INSTRUCTIONS:
- A) In the Christmas movie roundup, which actress plays Maggie's best friend Alyssa in Never Kiss A Man In A Christmas Sweater?
- B) Write the next part of the Christmas movie roundup, picking up right after its last sentence.

EXTRACT PROVIDED:
§

Oh, and if Morgan Fairchild wasn’t enough enticement, Lauren Holly also co-stars as Wes’s long-suffering secretary.

And not for nothing: if you’re looking for some holiday romance that’s actually sweet and watchable, try Dash & Lily, a bingeable series, also on Netflix.

Never Kiss A Man In A Christmas Sweater

Maggie (Hallmark Queen Ashley Williams) asks, “Isn’t there an old saying, ‘one should never kiss a man in a Christmas sweater’?” To which her BFF Alyssa (Lisa MacFadden) replies, “No, that’s not a thing.”

Is it though? Is it a thing? Have you heard that before? I kinda need to know because it’s going to come up within the first four minutes of this movie. Maggie is a teacher who has just dismissed her students for winter break when she comes across a freshly injured child and the man who was meant to be supervising him. The kid is fine, thankfully, or else the man, Lucas (Niall Matter), would be in serious trouble. Karma is a bitch though, and about one and a half scenes later we “bump” into him again as Maggie is struggling to load a Christmas tree in her car. The bump is severe enough that Lucas needs surgery, which derails his holiday plans to ski in Aspen, and leaves Maggie feeling guilty enough to extend an invitation to convalesce in her home. Maggie’s daughter is spending the holidays with her dad this year and Maggie would otherwise have been alone – now she has a partner in crime who should be resting but instead she puts to work – volunteering at an army base with kids whose parents are deployed this Christmas season. It’s a good cause. He can hardly complain.

§

EXTRACTED ENTRIES:
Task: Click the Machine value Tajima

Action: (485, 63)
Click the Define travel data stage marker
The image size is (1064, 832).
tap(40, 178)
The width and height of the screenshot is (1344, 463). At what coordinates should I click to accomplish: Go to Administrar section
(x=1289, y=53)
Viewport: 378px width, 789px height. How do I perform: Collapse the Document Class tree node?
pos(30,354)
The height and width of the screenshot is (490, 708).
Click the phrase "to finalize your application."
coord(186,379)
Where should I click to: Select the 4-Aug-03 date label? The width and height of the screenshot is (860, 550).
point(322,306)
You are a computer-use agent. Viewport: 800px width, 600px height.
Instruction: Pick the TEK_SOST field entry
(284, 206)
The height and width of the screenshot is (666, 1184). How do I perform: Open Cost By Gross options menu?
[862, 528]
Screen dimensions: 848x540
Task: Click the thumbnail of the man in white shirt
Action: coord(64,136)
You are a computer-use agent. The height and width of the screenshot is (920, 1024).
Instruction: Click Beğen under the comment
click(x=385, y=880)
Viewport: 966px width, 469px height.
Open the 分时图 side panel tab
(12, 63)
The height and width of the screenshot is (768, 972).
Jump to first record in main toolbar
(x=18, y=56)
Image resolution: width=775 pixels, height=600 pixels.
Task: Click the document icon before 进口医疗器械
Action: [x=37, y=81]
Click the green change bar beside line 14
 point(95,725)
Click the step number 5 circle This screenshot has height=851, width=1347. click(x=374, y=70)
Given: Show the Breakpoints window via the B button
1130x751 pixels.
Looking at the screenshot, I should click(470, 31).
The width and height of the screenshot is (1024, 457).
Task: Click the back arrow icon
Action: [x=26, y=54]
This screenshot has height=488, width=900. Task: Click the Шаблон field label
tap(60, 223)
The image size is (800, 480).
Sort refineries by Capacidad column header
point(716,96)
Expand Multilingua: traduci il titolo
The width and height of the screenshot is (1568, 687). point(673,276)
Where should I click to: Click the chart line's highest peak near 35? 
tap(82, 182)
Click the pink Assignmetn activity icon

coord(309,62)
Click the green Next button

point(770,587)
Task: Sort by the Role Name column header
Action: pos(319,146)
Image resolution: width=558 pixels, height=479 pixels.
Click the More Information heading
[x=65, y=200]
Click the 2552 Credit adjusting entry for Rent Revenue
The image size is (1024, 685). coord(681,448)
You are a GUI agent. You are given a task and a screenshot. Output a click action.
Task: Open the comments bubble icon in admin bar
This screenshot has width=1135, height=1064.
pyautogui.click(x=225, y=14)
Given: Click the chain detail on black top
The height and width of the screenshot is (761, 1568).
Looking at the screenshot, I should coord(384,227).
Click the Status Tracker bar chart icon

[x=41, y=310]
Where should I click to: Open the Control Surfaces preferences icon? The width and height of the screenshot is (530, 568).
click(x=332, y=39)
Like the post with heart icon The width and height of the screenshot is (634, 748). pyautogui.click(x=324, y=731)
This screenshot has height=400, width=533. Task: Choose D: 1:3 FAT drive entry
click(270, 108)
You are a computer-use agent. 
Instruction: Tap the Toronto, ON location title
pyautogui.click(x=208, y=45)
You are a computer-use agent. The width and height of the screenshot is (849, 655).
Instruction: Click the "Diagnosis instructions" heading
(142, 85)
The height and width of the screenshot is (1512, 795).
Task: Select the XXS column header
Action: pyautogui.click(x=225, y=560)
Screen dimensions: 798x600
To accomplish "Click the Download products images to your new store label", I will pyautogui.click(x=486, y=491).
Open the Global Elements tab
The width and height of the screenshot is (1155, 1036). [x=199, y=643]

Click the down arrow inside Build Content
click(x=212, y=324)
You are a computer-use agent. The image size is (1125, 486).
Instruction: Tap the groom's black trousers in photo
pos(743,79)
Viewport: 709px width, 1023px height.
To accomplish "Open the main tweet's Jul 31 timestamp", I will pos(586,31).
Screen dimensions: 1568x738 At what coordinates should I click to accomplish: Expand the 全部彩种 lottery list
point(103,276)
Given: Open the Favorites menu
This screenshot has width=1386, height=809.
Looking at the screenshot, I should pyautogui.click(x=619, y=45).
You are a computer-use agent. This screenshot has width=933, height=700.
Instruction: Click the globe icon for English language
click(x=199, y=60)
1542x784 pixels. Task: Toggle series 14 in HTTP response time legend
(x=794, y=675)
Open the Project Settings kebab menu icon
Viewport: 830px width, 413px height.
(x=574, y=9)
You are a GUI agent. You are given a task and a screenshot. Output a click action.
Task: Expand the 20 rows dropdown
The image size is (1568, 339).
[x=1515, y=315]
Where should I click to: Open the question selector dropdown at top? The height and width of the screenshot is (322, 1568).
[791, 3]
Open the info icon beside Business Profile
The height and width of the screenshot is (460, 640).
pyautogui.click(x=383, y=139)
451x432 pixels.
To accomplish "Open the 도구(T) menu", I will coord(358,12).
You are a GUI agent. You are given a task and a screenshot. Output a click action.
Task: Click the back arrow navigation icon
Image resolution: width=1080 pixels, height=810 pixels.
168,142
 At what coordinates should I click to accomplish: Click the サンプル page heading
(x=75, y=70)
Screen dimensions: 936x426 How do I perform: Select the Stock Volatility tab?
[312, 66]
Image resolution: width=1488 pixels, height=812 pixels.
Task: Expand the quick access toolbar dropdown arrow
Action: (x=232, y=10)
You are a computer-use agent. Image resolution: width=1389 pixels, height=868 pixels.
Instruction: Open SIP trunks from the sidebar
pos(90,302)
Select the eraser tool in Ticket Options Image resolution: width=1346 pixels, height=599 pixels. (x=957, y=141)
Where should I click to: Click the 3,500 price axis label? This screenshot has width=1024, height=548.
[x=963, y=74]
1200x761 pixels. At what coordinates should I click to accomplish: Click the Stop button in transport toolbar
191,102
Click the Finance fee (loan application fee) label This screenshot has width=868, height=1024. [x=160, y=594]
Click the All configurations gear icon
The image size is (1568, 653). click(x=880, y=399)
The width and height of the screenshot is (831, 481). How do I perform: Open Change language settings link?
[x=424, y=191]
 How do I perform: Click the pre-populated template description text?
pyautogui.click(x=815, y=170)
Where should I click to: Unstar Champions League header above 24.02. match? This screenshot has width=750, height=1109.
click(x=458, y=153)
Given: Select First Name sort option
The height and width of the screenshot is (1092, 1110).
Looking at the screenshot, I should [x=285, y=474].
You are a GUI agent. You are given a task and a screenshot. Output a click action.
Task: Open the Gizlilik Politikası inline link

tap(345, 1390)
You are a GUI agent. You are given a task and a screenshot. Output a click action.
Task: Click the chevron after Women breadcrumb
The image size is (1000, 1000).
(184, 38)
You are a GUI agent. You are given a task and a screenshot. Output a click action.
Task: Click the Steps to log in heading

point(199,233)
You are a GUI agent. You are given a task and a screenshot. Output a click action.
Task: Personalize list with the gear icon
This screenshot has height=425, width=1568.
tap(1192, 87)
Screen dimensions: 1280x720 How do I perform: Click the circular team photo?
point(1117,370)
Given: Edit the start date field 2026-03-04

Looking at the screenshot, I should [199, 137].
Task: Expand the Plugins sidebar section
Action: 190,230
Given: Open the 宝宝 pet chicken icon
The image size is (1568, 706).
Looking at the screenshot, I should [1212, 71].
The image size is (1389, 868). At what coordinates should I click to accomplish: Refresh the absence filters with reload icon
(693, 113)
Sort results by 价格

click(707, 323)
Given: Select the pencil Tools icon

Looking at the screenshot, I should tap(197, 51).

§

RESPONSES TO THE EXERCISE:
- A) Lisa MacFadden

- B)
Like in almost all Hallmark movies, the two are shy to share their feelings with each other. I mean, not their feelings about the world, and dreams, values, goals, and ambitions, but two grownups confessing they’d like to be more than just friends? Gross. Cue obligatory misunderstanding: they each think the other isn’t interested! Which is exactly what happens when you keep those feelings to yourself. But don’t worry, it’ll all get worked out with thoughtful Christmas gifts, an ugly Christmas sweater, and a turkey dinner, so Maggie and her daughter open their hearts and home to Lucas who has just quit his big city job to be with them forever, and they can enjoy a meal as a family – though, let’s be real: they did just meet last week.

One Royal Holiday

Anna (Laura Osnes) is on her way home to Smalltown, Connecticut for the holidays, barely staying ahead of an incoming storm. She stops for coffee at Donny’s Donuts and just like a god damned fairytale, she meets her prince charming. Okay, not actually literally Prince Charming, that would be ridiculous. Plus, he’s married. Happily ever after, I heard.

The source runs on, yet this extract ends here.